EXERCISE DETAILS ::
Copy the grammar discussion on "would like" and "wish" starting at "Using wish is" and ending at "he can't/he won't)", changing "counterfactual" to "contrary to fact".
*** Opening DOCUMENT SECTION ***
And would be correct in itself "I would have liked (that) he arrived yesterday"? Thanks!
The infinitive is used after "would like":
I would like him to arrive today. (a possible event)
I would have liked him to arrive today [but he didn't].
There is another option that isn't 100% acceptable to grammarians, but is so frequently used that it is accepted as a stylistic choice: the "perfect infinitive":
I would have liked him to have arrived today.
Source: Garner's Modern American Usage
Quite right. The uninflected "arrive" should definitely be accepted. The meaning is slightly different. While we're at it, Duo should accept "I should like ..." but they don't seem to get it.
Actually, there are two subjunctives in English. One is the uninflected present stem and the other is the past form, with one exception. That exception shows the distinction.
Consider: "If I was sick, my father always called a doctor." (Past indicative about something in the past) "If I were sick, my father would call a doctor." (Present subjuctive [2nd form]--"unreal" conditional) Only the verb "be" has a 2nd subjunctive form different from the past.
I think that "I would like that he arrived today" is possible but ungainly. It means he is not or probably not going to arrive. It's could be better rephrased "I would like it if he arrived today," (either a polite way of expressing a wish or an indication that it is unlikely). "I would like that he arrive today" is also possible, but it's an indirect command, a strong request for a possible outcome. More often we would say "I want him to arrive today."
Both forms are subjunctive because they express actions or states of being that are not or are not necessarily happening but wished or asked for.
I don't know German, but the subjunctive is not considered archaic in AmE. There are occasions when its use is optional (formal v informal) and times when certain verbs require its use (recommend, propose, demand, insist, etc.).
In some sentences gostaria is translated as "I would like" and in othees as "I wish". This is a bit confusing
It is added to the English to turn the translation into "past subjunctive," I think.
Duo clearly says ' eu gostaria se ele chegasse hoje' but only 'eu gostaria que ele chegasse hoje' is accepted.
This problem has still not been corrected. Can someone please ask DL to correct it? I am being given a "correct" answer of, "I would like that he arrived today," and using "arrive" is wrong, according to DL. I don't think this situation is helping people's learning or understanding.
Using wish is a better translation than using would like since it correlates with the Portuguese subjunctive mode "chegasse".
"Wish" introduces the subjunctive and indicates that something is unlikely to happen in the present or future, or expresses a regret about the past. It is counterfactual.
• I wish he would arrive today. (but he can't/he won't)
• I wish he had arrived today. (but he didn't)
• I wish he were here today. (but he's not)
"I wish he arrived today" is grammatically incorrect.
"Arrive" is an "active" verb.
Active verbs after "wish" are limited to two grammar constructions in the subjunctive.
*** Closing DOCUMENT SECTION ***
*** Opening DATA ***
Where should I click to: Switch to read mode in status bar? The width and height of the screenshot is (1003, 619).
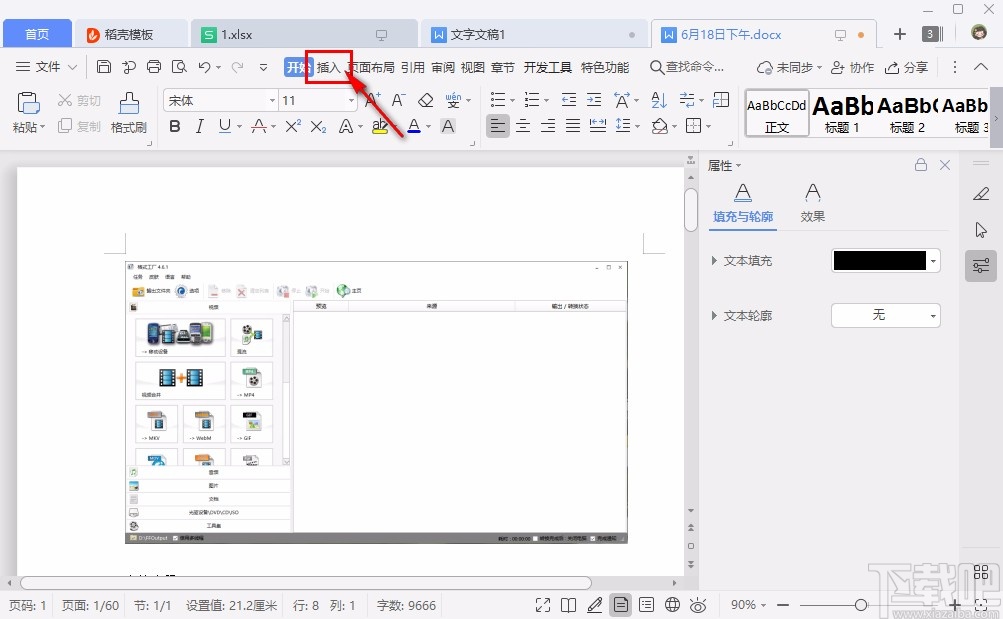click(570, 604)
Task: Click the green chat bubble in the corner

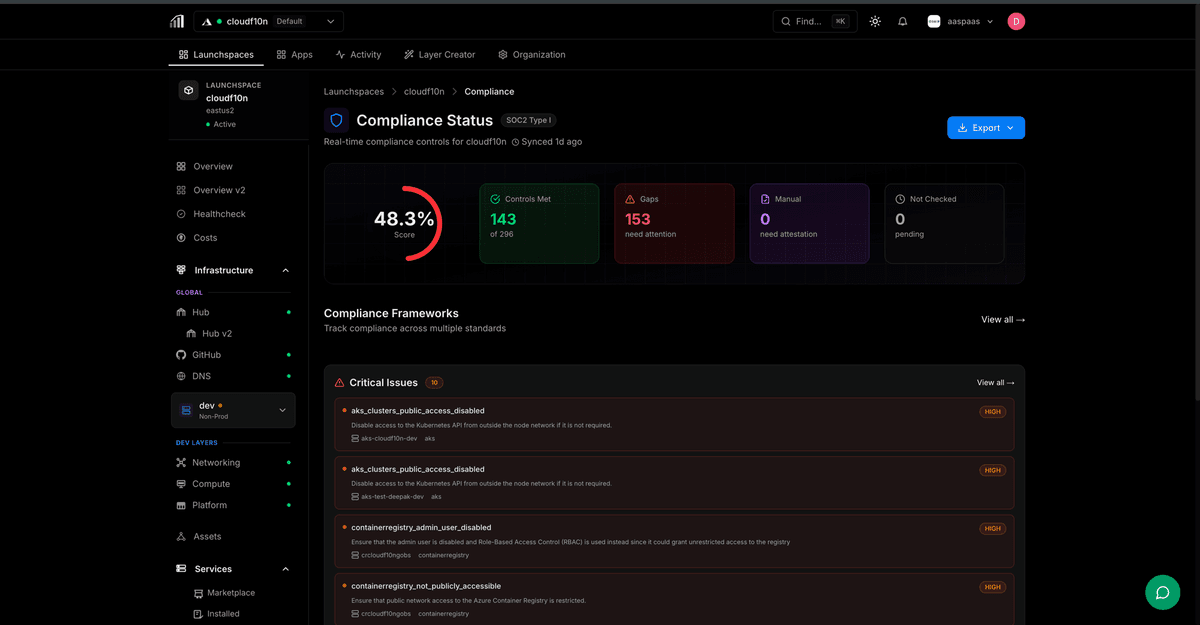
*** Closing DATA ***
RESULT OF THE EXERCISE ::
Using wish is a better translation than using would like since it correlates with the Portuguese subjunctive mode "chegasse".
"Wish" introduces the subjunctive and indicates that something is unlikely to happen in the present or future, or expresses a regret about the past. It is contrary to fact.
• I wish he would arrive today. (but he can't/he won't)